Durante el rodaje de la segunda parte de El motorista fantasma en Rumanía, es sabido que el actor Nicolas Cage se escapó una noche del set para visitar las ruinas del Castillo Poenari. Ubicado en Valaquia al borde de un acantilado, se disputa con el Castillo de Bran haber sido en el medievo la verdadera residencia del príncipe Vlad Drăculea, figura histórica que inspiró —en parte— al personaje de Drácula. Se cree que Nicolas Cage pasó la noche allí, al raso, “para sentir la energía del lugar”.



No es raro, por tanto, que a la hora de buscar a quien encarnase el Drácula más histriónico y pasado de vueltas de todos cuántos ha habido —incluyendo el Condemor de Chiquito de la Calzada— se optase por el emblemático actor, único susceptible de ser considerado un género en sí mismo. No obstante, Drácula no es el protagonista de la película de Chris McKay. Por primera vez, el centro del drama lo ocupa el que siempre ha sido el segundón por excelencia del canon de Stoker llevado al cine: Renfield.

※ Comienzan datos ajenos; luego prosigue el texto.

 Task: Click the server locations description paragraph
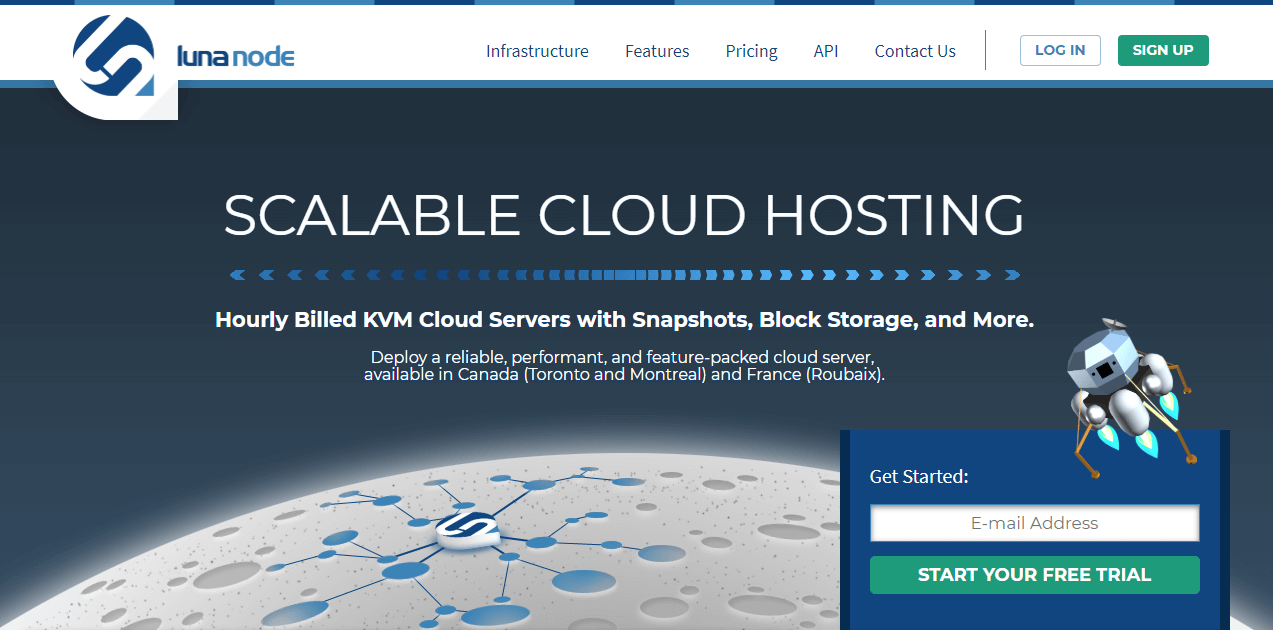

Siervo, secuaz, mayordomo… lo cierto es que el personaje de Renfield se puede señalar eminentemente cinematográfico. En la novela, aunque tiene un gran peso, es un paciente del manicomio con tendencia a comer insectos que entabla contacto con Drácula ya avanzada la historia. El cine, que es más deudor de las adaptaciones teatrales de la novela que de la propia novela, le otorga un protagonismo mucho mayor comenzando por la primera versión norteamericana del clásico —dirigida por Tod Browning en habla inglesa y por George Melford en habla hispana de 1931—, donde Renfield es realmente la primera víctima del conde en el relato, quedando a su merced como siervo.
Consciente de este bagaje, la película de Chris McKay toma imágenes y detalles del clásico de Browning e inserta en ellas las figuras de Cage y de Nicholas Hoult, actor que protagoniza esta historia, realizando de este modo un singular y hermoso homenaje al género de terror y a su inmortal Príncipe de las Tinieblas.
Después, y aparte de esto, la película es una chabacanería cargada de disparos, patadas voladoras, peleas, explosiones y una violencia tan extrema, sanguinolenta y exagerada que pretende causar la risa. Y, de hecho, lo consigue, pues la película de Chris McKay no está pensada para ser tomada en serio.
Ahora bien, hay que destacar que, pese a todo el histrionismo y el maquillaje a lo Marilyn Manson de Nicolas Cage, su aproximación al monstruo de Bran Stoker se hace desde la dignidad y el respeto, demostrando una vez más que la comedia e incluso la parodia puede hacerse sin desfigurar los mitos y emblemas del séptimo arte.